This recipe combines my love of pine nuts and Moroccan inspired cuisine and I am again, secretly thrilled to be able to use my left over dried cranberries from Christmas!
coffeefoodwritergirl

Serves aprox 12 as a side dish to a main course

  • 2 cups chicken broth
  • 1 1/2 cups dry couscous
  • 5 tablespoons olive oil
  • 1/2 teaspoon salt
  • 1 cup dried cranberries (chopped)
  • 1 cup pine nuts
  • 2/3 cup chopped fresh mint + a few reserved sprigs for garnish
  • 4 tablespoons fresh squeezed lemon juice
  • 1/2 cup blood orange slices -- membrane removed and chopped small
  • 1 teaspoon agave nectar
  • 3/4 teaspoon turmeric
  1. Bring chicken broth, 3 Tbs. olive oil and salt to a boil. Add couscous, stir, cover and remove from heat. Let stand for 5 minutes.

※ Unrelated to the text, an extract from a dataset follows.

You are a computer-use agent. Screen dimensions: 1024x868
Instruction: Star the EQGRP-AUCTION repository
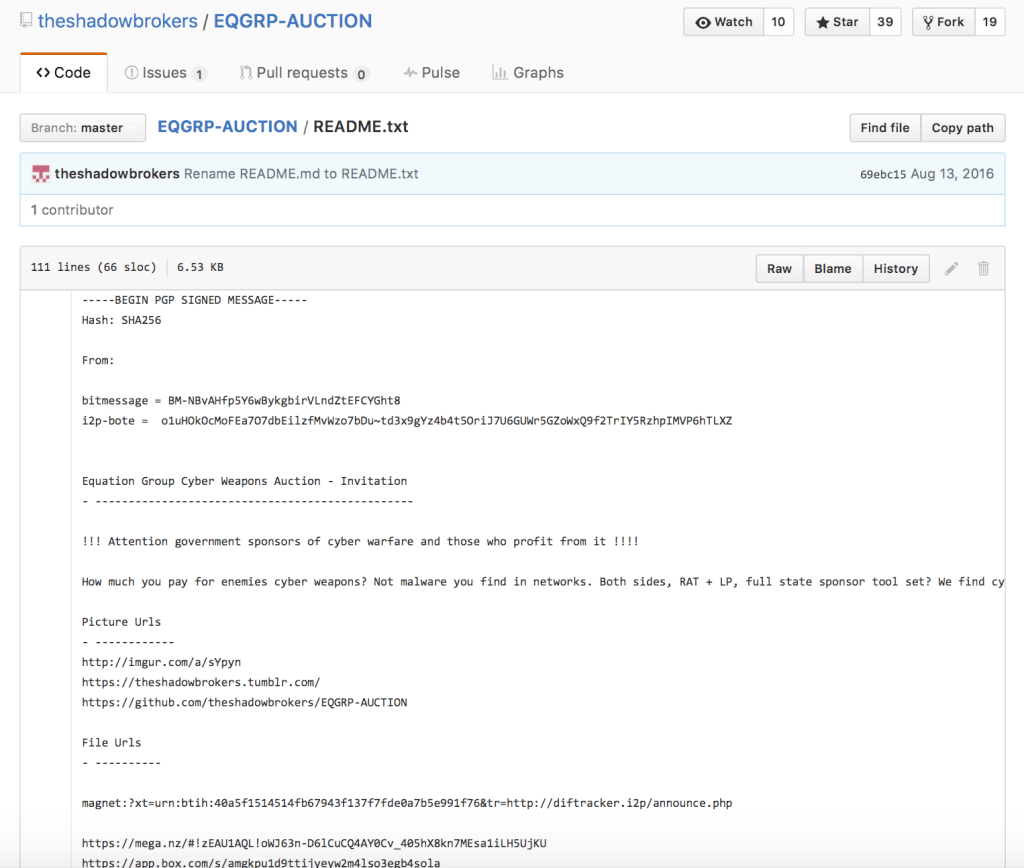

  2. Meanwhile: toast pine nuts over medium to medium low heat in a dry heavy-bottomed skillet - Making sure to stir constantly with a wooden spoon until the oils begin to glisten on their skins and they are nicely golden in color.
  3. Remove lid from couscous and fluff with fork. Dump into a large bowl. Let cool a bit and then add chopped dried cranberries, toasted pine nuts. fresh squeezed lemon juice, the remaining 2 Tbs. of olive oil, the blood oranges, agave and turmeric. Toss gently.
  4. Garnish with a few sprigs of mint and serve.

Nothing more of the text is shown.